» DER TEXTAUSZUG:
________________________________________
Bevor der Musikproduzent Jung gelesen habe, habe er »Unterbewusstsein und Unbewusstes für dasselbe« gehalten, bekannte er neulich in der »New York Times«. Für ihn definierte Jung »das Unbewusste als einen enormen Brunnen der Weisheit«, es sei nicht nur beschränkt auf »verdrängte Erinnerungen«. Und diese »Weisheit« ist für Rubin so kollektiv, wie Schönheit und Natur universell sind. Kann alles angezapft werden.

So denkt Rubin, so arbeitet er, so schreibt er. Knappe Sätze, eine Rhetorik wie im Buch der Bücher. Seine Message ist nicht nagelneu, aber umwerfender als die übliche Karriere- und Motivationslektüre beziehungsweise Ratgeber von Tagesschausprechern. So wie er seit den 80er Jahren Musik (von LL Cool J bis zu Lady Gaga) produziert hat, so liest sich auch sein Buch: Da wird scheinbar Unterschiedliches aufs Essenzielle reduziert. Kein Fett, kaum Adjektive: Rubins Wertungen sind sehr sparsam gesetzt. Der Erfolgsproduzent gibt keine Handlungsanweisungen, nur Empfehlungen.
________________________________________
» INHALT DES DATENSATZES:

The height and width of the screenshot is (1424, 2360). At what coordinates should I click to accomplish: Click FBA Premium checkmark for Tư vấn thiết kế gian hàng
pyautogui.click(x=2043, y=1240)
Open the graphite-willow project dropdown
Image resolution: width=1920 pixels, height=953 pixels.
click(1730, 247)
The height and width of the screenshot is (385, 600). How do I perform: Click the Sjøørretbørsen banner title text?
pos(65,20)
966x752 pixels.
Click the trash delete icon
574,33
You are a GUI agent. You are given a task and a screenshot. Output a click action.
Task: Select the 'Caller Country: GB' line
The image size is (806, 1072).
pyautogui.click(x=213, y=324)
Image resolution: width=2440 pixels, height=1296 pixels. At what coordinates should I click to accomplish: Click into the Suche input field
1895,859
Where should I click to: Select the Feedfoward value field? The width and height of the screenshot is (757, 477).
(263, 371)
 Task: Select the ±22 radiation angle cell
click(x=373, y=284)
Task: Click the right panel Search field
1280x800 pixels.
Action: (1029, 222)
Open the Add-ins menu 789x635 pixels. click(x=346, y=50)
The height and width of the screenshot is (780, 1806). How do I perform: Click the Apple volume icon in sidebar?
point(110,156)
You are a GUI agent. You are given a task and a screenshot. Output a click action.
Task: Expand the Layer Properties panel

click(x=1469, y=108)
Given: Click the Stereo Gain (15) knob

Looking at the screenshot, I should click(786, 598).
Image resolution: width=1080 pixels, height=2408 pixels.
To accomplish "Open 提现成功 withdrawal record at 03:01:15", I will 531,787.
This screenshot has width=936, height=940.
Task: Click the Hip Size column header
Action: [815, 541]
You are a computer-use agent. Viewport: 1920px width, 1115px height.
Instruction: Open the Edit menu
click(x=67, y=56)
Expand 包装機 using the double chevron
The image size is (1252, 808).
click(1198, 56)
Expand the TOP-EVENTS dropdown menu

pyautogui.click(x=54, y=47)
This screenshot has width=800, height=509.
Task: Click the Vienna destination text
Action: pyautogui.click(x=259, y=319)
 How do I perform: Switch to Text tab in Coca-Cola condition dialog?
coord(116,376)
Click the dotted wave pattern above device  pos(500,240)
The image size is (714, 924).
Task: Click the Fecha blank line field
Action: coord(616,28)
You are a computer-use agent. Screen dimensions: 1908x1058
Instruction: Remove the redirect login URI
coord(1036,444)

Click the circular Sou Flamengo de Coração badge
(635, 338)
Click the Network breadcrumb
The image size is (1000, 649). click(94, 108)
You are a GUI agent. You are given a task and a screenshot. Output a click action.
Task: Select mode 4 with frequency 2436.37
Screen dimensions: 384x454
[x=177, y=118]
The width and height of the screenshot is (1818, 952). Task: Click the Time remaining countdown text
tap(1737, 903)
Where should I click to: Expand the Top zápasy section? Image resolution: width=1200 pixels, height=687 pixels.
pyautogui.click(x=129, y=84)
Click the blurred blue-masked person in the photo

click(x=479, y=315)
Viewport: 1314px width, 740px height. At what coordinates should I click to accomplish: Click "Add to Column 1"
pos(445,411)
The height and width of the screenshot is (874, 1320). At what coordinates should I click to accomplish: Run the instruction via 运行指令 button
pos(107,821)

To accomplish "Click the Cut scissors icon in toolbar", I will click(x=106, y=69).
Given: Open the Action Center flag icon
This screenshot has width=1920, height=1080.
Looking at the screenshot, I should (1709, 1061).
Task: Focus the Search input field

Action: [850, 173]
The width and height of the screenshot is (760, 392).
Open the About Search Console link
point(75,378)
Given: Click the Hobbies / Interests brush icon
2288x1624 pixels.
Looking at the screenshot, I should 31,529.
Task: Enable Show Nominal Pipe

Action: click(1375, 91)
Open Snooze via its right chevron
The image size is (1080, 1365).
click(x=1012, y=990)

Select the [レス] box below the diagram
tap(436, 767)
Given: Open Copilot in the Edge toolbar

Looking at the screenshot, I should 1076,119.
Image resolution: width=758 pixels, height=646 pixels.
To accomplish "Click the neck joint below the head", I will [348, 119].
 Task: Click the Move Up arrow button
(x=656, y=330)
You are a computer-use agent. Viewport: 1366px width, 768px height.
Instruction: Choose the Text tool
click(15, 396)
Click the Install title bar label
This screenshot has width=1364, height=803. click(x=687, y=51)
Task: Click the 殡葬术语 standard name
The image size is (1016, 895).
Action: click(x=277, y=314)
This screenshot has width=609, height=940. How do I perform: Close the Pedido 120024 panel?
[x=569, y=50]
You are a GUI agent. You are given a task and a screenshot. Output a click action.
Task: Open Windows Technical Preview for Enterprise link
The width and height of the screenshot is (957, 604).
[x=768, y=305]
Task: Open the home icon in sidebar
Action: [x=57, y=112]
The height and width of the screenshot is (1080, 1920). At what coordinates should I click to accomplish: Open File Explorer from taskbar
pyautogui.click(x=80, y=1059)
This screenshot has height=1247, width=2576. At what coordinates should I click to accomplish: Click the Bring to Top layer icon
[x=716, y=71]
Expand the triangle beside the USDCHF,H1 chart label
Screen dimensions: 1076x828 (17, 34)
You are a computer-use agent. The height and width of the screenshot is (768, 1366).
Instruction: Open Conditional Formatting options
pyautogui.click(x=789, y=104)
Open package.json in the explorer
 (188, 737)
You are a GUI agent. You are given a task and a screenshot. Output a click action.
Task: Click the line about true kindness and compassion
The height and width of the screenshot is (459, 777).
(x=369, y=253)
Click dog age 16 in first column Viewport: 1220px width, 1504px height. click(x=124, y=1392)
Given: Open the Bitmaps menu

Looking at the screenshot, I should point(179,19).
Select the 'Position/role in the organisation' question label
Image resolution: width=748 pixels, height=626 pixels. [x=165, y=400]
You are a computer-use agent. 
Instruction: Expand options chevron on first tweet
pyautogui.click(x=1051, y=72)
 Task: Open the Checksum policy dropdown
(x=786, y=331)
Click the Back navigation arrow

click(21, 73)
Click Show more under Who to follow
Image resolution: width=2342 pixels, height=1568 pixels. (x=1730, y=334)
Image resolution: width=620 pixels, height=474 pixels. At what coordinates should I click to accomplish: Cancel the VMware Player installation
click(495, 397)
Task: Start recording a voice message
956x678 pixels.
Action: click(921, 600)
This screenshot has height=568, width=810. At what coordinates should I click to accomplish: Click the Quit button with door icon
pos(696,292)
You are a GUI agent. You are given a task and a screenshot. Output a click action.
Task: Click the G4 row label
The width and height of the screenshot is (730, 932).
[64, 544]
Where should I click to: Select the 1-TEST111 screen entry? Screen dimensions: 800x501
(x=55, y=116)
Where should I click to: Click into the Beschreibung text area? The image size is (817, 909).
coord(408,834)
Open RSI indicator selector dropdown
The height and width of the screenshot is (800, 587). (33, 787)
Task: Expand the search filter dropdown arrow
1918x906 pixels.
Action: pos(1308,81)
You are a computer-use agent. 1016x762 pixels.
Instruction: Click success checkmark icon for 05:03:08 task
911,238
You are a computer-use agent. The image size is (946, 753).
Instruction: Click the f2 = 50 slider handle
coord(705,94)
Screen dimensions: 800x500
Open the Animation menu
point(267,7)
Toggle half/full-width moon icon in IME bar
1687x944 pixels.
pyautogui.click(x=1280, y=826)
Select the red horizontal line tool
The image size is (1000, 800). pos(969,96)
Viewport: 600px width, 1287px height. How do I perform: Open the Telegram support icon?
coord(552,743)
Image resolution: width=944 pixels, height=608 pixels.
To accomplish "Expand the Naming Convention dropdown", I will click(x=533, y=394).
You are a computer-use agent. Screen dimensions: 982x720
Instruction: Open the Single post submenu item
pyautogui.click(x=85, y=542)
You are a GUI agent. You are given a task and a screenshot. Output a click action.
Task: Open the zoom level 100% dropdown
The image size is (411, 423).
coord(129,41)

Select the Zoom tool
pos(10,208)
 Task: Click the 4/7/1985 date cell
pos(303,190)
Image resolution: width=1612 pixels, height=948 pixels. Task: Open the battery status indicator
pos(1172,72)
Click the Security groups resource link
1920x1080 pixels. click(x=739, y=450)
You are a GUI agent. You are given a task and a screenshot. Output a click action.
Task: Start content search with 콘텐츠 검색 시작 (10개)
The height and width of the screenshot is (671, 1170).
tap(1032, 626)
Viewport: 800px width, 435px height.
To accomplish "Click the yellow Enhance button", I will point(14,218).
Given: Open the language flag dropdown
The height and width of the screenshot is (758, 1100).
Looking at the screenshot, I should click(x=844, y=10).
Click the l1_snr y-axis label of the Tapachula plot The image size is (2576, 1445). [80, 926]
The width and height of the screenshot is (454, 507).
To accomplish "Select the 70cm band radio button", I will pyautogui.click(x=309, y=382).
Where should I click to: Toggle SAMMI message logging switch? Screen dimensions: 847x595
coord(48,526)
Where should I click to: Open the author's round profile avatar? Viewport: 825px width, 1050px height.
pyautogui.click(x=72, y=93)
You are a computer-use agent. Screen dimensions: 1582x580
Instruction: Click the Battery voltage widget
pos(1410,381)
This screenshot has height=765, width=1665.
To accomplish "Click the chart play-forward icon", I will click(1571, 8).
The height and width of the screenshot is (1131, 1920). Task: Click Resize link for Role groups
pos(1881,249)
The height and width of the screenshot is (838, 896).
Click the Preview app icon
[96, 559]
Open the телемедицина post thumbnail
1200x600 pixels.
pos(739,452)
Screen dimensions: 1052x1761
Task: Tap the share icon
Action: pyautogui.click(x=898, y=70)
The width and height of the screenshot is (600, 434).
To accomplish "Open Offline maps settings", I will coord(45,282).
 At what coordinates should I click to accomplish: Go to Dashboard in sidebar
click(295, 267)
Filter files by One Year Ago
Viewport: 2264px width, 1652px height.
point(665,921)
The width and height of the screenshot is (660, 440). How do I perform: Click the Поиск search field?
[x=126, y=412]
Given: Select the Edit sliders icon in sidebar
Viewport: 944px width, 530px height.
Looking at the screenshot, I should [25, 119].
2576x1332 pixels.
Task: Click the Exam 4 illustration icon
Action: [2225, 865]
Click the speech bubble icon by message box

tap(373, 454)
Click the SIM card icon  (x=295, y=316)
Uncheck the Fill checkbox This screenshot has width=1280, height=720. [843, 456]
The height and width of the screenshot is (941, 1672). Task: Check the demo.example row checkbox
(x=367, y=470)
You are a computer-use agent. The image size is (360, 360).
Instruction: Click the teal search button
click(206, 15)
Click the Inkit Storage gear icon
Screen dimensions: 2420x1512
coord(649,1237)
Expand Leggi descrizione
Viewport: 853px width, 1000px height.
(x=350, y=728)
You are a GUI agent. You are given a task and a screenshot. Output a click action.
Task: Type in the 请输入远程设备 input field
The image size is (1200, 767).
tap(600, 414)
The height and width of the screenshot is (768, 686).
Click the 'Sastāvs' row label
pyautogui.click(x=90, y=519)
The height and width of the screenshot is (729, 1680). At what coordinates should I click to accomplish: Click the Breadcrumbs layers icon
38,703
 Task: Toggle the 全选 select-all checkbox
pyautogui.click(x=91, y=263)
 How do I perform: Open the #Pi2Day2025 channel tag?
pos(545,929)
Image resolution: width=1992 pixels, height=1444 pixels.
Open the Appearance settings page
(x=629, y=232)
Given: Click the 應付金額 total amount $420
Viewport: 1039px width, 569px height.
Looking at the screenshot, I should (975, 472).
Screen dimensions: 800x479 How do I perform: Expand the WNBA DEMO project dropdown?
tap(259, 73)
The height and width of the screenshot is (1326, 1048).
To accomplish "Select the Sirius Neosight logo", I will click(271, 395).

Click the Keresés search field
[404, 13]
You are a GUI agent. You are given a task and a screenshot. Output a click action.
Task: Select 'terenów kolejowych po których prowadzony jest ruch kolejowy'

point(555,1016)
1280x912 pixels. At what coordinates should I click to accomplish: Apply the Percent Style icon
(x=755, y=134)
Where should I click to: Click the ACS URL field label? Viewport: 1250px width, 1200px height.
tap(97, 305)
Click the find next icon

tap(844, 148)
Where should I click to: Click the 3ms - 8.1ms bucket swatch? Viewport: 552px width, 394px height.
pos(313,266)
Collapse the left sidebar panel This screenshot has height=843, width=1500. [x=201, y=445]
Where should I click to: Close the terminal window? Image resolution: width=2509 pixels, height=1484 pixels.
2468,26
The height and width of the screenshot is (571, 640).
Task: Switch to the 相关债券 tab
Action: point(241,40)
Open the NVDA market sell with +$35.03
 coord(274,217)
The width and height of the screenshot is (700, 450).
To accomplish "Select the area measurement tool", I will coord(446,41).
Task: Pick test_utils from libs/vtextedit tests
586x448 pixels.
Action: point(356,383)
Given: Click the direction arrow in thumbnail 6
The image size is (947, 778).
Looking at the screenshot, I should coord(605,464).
________________________________________
» DEINE AUFGABEN:
(1) Seit wann produziert Rubin laut dem Textauszug Musik?
(2) Zitiere die Zeilen des Datensatzes, von der ersten bis einschließlich der Zeile mit „Action: (1029, 222)“.

» DIE LÖSUNGEN:
(1) Seit den 80er Jahren.

(2)
The height and width of the screenshot is (1424, 2360). At what coordinates should I click to accomplish: Click FBA Premium checkmark for Tư vấn thiết kế gian hàng
pyautogui.click(x=2043, y=1240)
Open the graphite-willow project dropdown
Image resolution: width=1920 pixels, height=953 pixels.
click(1730, 247)
The height and width of the screenshot is (385, 600). How do I perform: Click the Sjøørretbørsen banner title text?
pos(65,20)
966x752 pixels.
Click the trash delete icon
574,33
You are a GUI agent. You are given a task and a screenshot. Output a click action.
Task: Select the 'Caller Country: GB' line
The image size is (806, 1072).
pyautogui.click(x=213, y=324)
Image resolution: width=2440 pixels, height=1296 pixels. At what coordinates should I click to accomplish: Click into the Suche input field
1895,859
Where should I click to: Select the Feedfoward value field? The width and height of the screenshot is (757, 477).
(263, 371)
 Task: Select the ±22 radiation angle cell
click(x=373, y=284)
Task: Click the right panel Search field
1280x800 pixels.
Action: (1029, 222)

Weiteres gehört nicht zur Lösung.